A video that shows explosives being dropped on a civilian encampment in a forest in Michoacán has been posted to social media, one of multiple attacks on civilians in the Tierra Caliente municipality of Tepalcatepec on Monday.

The footage was filmed by a drone from which the explosives were believed dropped by members of the Jalisco New Generation Cartel (CJNG), who were allegedly operating the unmanned aerial vehicle.

The attack was carried out against an encampment of displaced people from the violence-plagued community of El Bejuco, said the newspaper El Universal.

The footage shows people running for their lives after the first explosion. Three more explosives are dropped from the drone, sparking fires in the forest. At least one person was injured, the newspaper said.

About halfway through the video, the pictures begin spinning wildly – a blurry, vertigo-inducing phenomenon that continues until the footage concludes. The cause: the drone was brought down by the camp dwellers and local authorities, El Universal said.

Difunden video de bombardeo desde drones en Tepalcatepec

They were able to seize the drone’s footage, which later made its way to social media.

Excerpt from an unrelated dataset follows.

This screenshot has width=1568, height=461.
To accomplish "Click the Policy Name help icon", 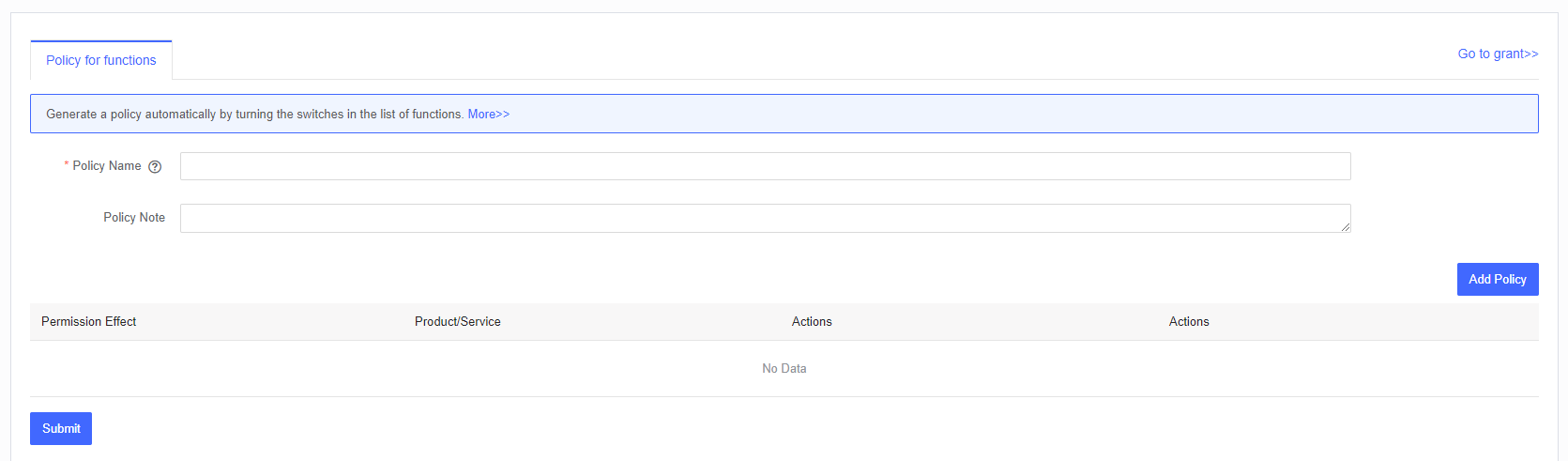I will pyautogui.click(x=156, y=167).
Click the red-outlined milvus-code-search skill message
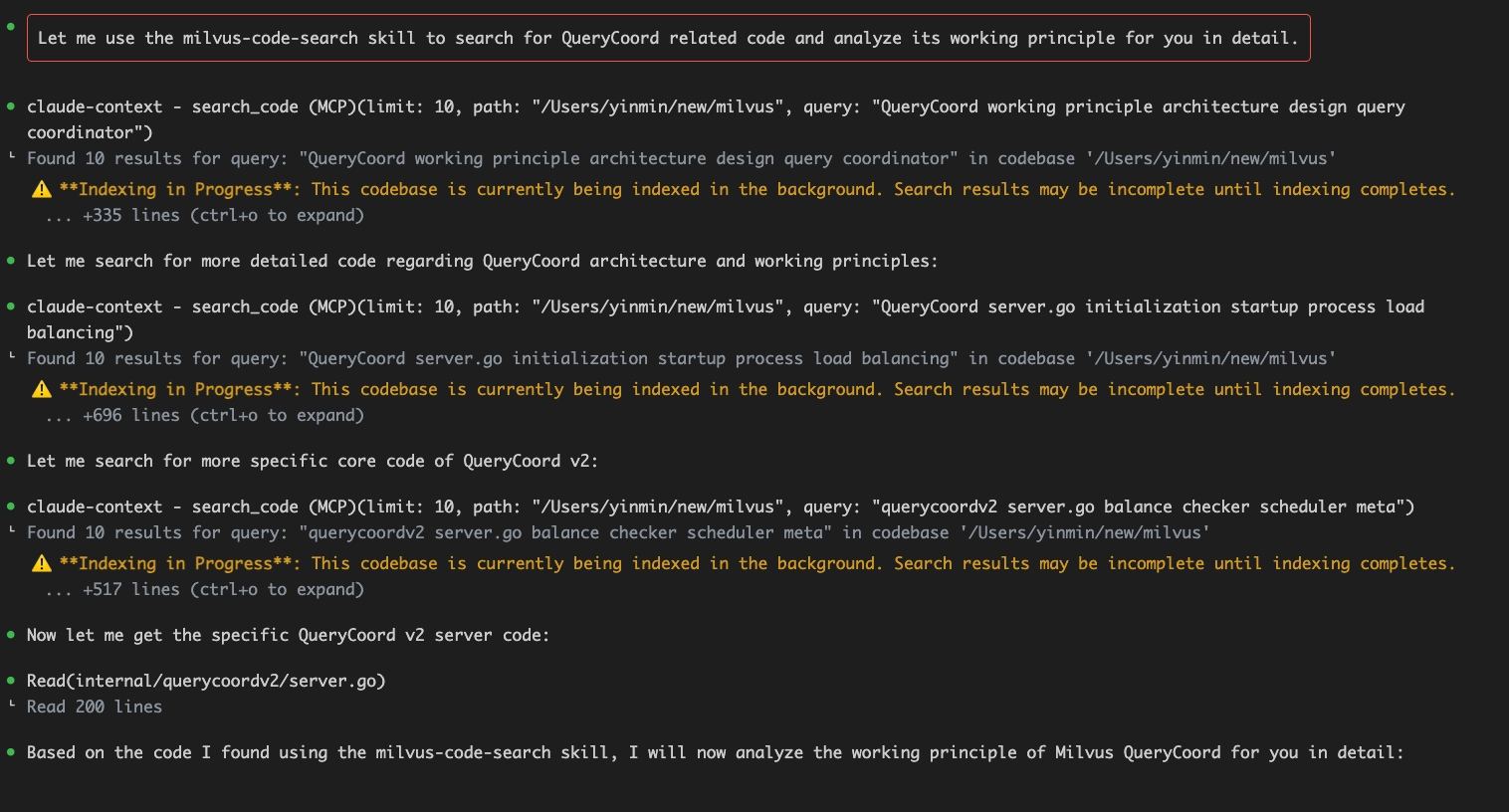Screen dimensions: 1509x812 (x=667, y=38)
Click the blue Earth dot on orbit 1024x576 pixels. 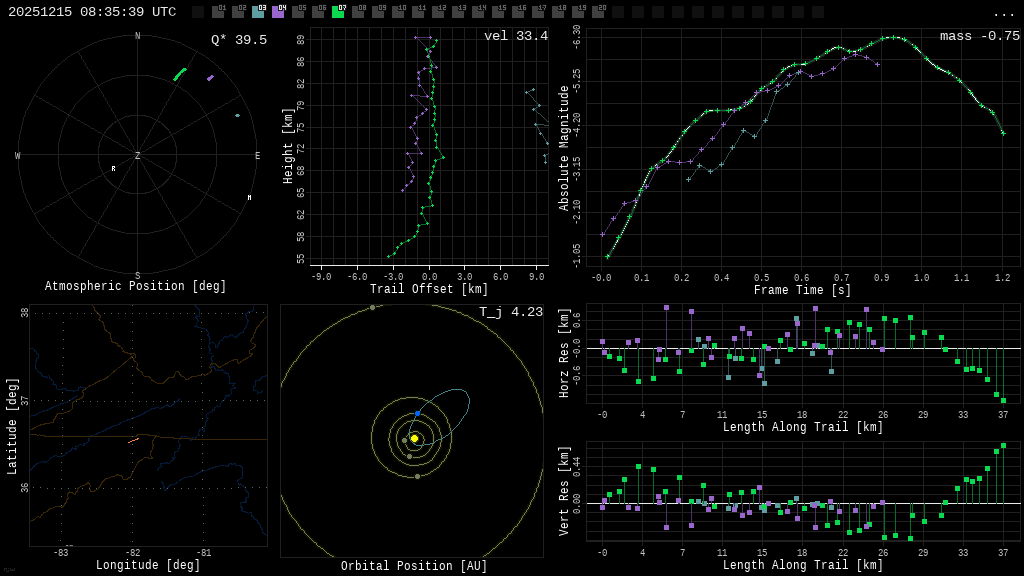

The CJNG is accused of perpetrating other attacks in Tepalcatepec on Monday, including one in El Bejuco. Another video posted to social media shows two heavily armed residents – members of a local self-defense group, according to the newspaper El País – hiding behind trees as a CJNG commando fires in their direction. Apparently knowing that they were outgunned, the residents fled.

The ensuing footage, which shows the two men making their escape through a forest, was described by El País as an “adrenaline rush” with “distorted and rapid images of branches and dry leaves” accompanied by a soundtrack of “omnipresent” gunfire.

Tepalcatepec is one of several municipalities in the Tierra Caliente region of Michoacán where the CJNG is engaged in a turf war with rival group Cárteles Unidos.

According to InSight Crime – a foundation dedicated to the study of organized crime – Cárteles Unidos is a criminal organization born out of an alliance between the Cartel de Tepalcatepec, Los Viagras and other groups intent on combating the advances made by the CJNG in Michoacán.

Tepalcatepec Mayor Martha Laura Mendoza last week appealed to federal and state authorities for help to combat insecurity.

displaced Tepalcatepec residents in sports center
Tepalcatepec residents who fled cartel violence in September and had to take shelter in a local open-air sports facility. file photo

“… We’ve now had four months of insecurity, [but] nobody turns around to see [what’s happening]. … This is the only municipality where there are more than 3,000 displaced people,” she said. “Four months and … nobody provides a solution.”

The CJNG has carried out numerous recent attacks in the Tierra Caliente region of Michoacán, including other offensives in which they have used drones equipped with explosives.

Five men were decapitated after being murdered by CJNG members during a lengthy offensive in Tepalcatepec last September, while there was a series of attacks in the same municipality in November.

A cell of the Jalisco Cartel attacked the municipal seat of Chinicuila with explosive-carrying drones last December, spreading terror through the community before the National Guard responded and drove the attackers out of town.

Among the other Tierra Caliente municipalities where violence is a major problem are Coalcomán and Aguililla, where CJNG leader Nemesio “El Mencho” Oseguera Cervantes was born and raised.

Authorities have been accused of doing little to combat the high levels of violence in the region, and residents protested last September to demand military intervention to combat organized crime.

A month later, the federal government announced the deployment of 17,000 additional National Guard troops to the state, but as Monday’s offensive shows, little has changed in the Tierra Caliente, which borders two other violent states: Jalisco and Colima.

In terms of total homicides, Michoacán was the third most violent state in the first 11 months of last year with more than 2,200 victims. The only states with more murders were Guanajuato and Baja California. The CJNG, generally considered Mexico’s most powerful criminal organization, also operates in those states as well as many others across the country.